Andando un poco più a fondo nella questione si scopre che la maggior parte di queste scuole puntano dritte sull’impiego di caffè in un’ampia gamma di cockatils e di preparazioni decorate, meglio note con il nome di Latte Art. Il caffè è sparito anche dal nome, ma poco male: ci sono momenti della giornata in cui è meglio un preparato a base di caffè rispetto all’espresso tout court. Quindi ben venga che i baristi siano preparati a soddisfare il cliente in ogni sua attesa.

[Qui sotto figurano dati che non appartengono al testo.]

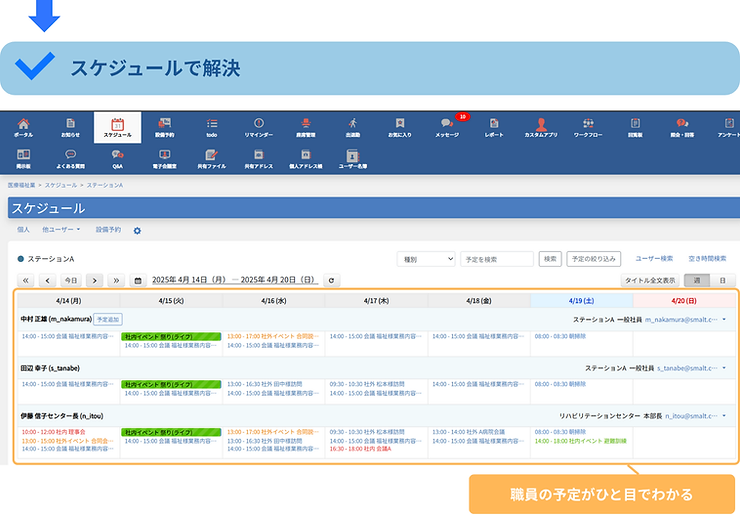Screen dimensions: 740x518
Task: Open the ワークフロー workflow icon
Action: click(x=588, y=126)
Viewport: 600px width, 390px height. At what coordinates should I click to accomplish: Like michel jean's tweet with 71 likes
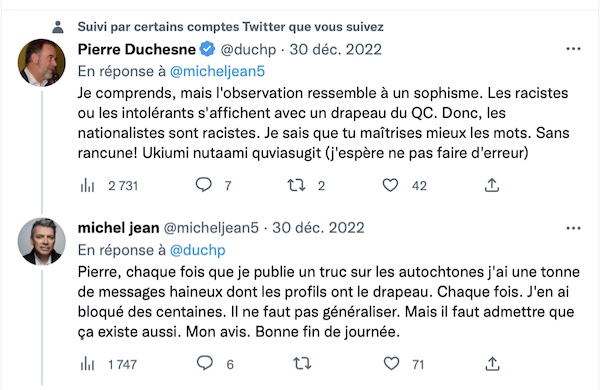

Sul filone si sono buttati anche torrefattori grandi e piccoli che, trovando baristi ingolositi dalla proposta, sono felici di escogitare un modo elegante per portare i baristi in azienda. Ottimo anche questo, ma nessuno ha pensato che molte volte si rivela un cavallo di Troia.
Un conto è infatti ampliare la conoscenza di un barista che è un professionista dell’espresso, che sa scegliere, apprezzare e fare rendere una miscela di alta qualità (gestendo al meglio macinadosatore e macchina, ma anche illustrandola ai clienti). Cosa ben diversa è insegnare a miscelare a qualcuno che maestro dell’espresso non è. In questo caso la miscelazione non serve soltanto a coprire gli errori, ma induce anche al consumo di miscele di sempre minore qualità, che sono anche quelle che hanno la minore redditività, e quindi arreca un danno all’azienda. Ecco il giro vizioso della qualità indotto da un fatto molto semplice: mandare la gente all’università senza che sia passati per il liceo.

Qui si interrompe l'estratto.